Data Start Marker

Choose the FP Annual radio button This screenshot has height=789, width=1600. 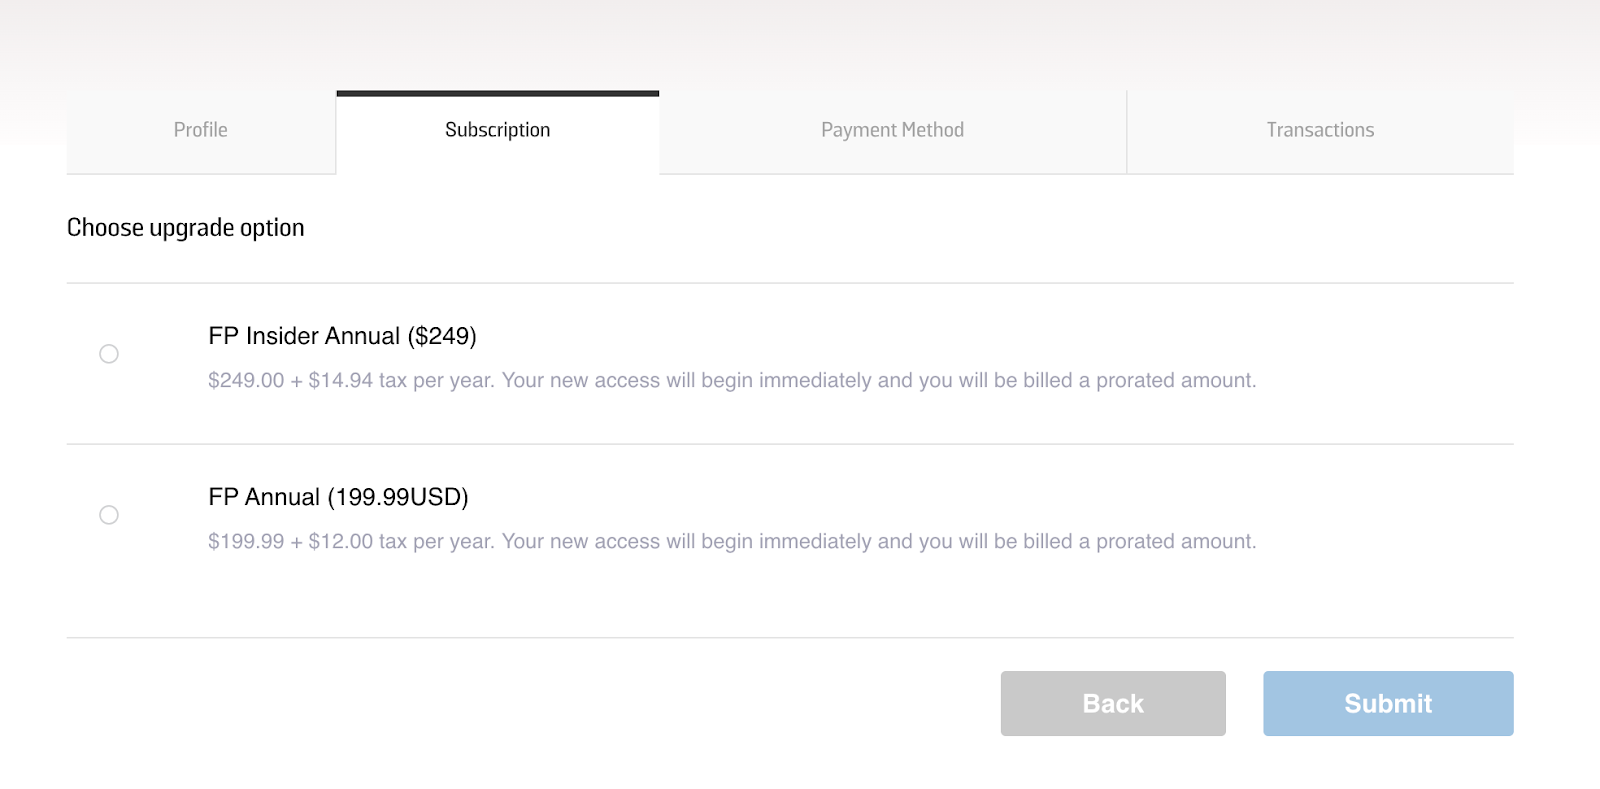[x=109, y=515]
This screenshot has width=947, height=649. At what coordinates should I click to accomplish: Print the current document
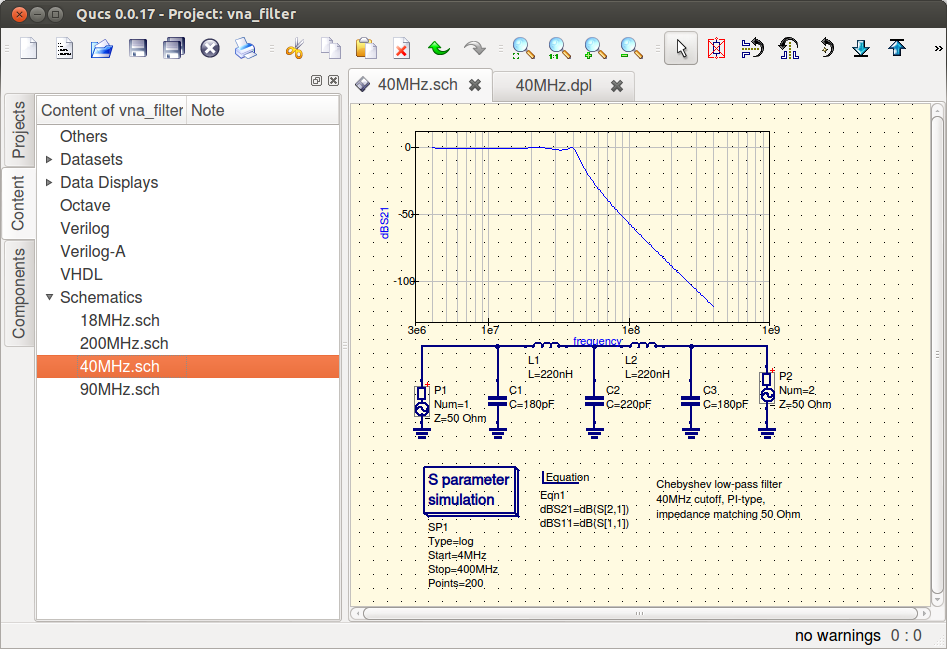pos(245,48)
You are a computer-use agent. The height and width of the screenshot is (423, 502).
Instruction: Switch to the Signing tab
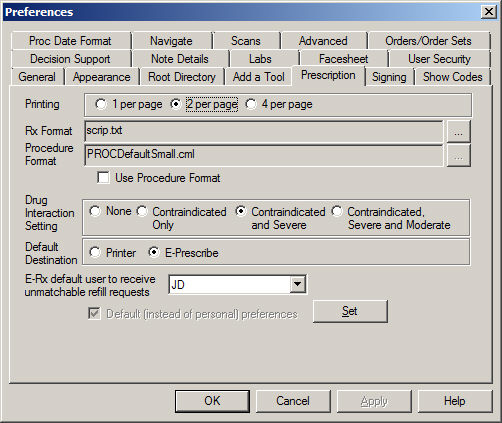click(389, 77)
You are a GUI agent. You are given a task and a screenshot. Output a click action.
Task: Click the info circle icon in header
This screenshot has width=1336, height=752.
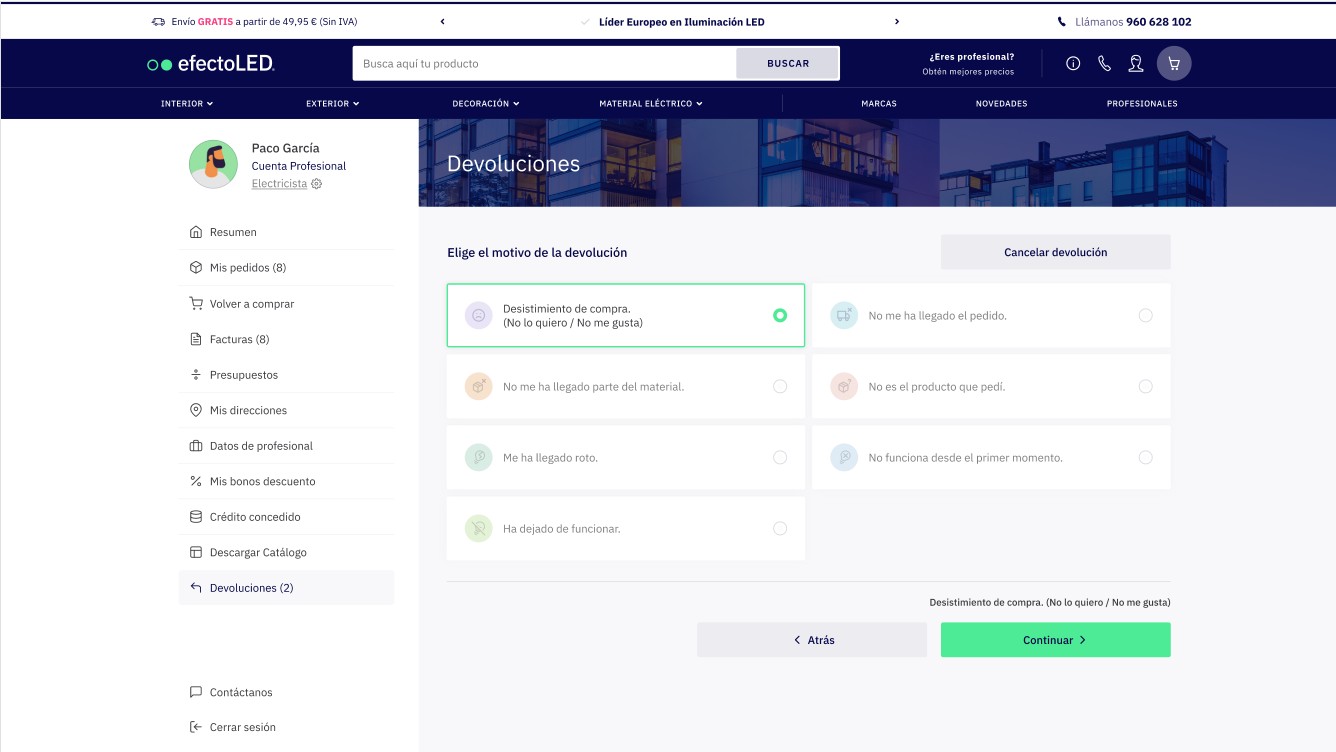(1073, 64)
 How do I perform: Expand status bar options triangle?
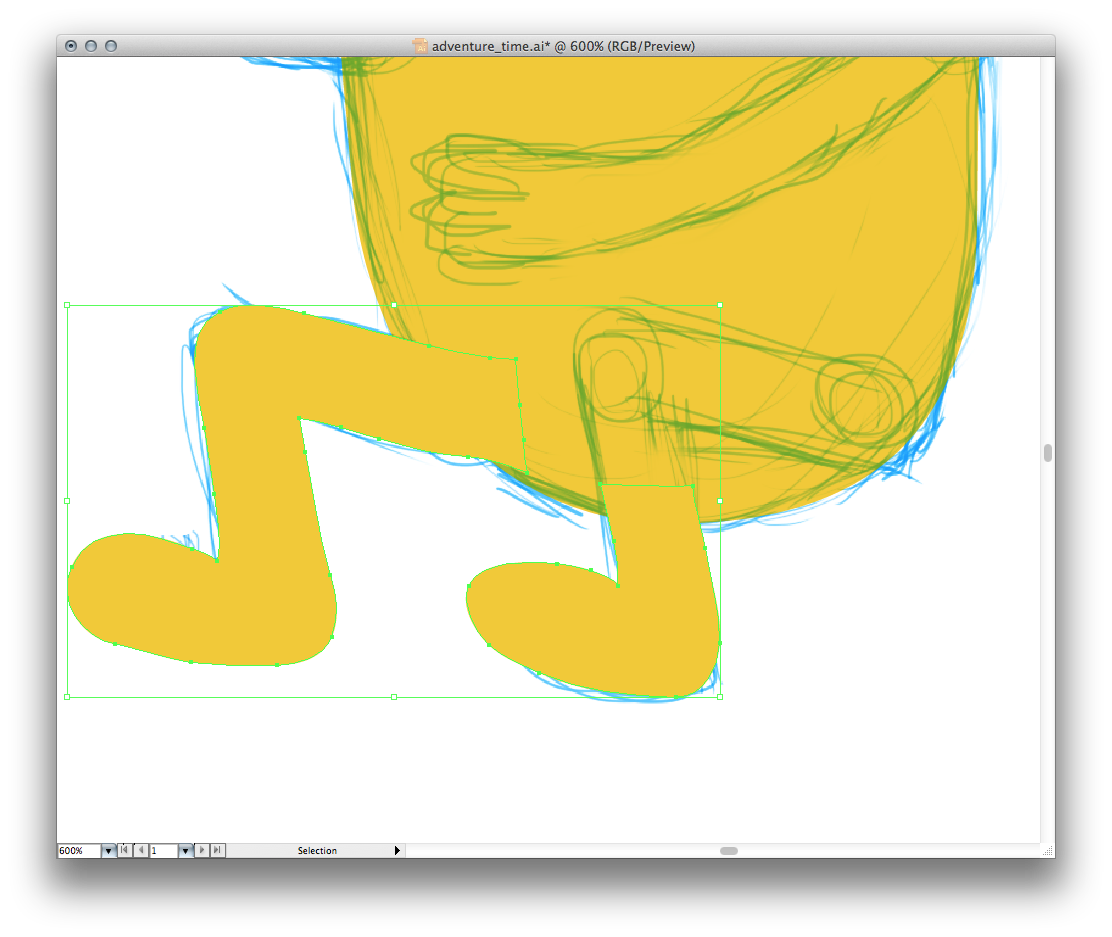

Data End Marker

= Exercise requirements =
Tell how many lines in the records above contain "agent", giving the number and no other words.

= Solution to this task =
2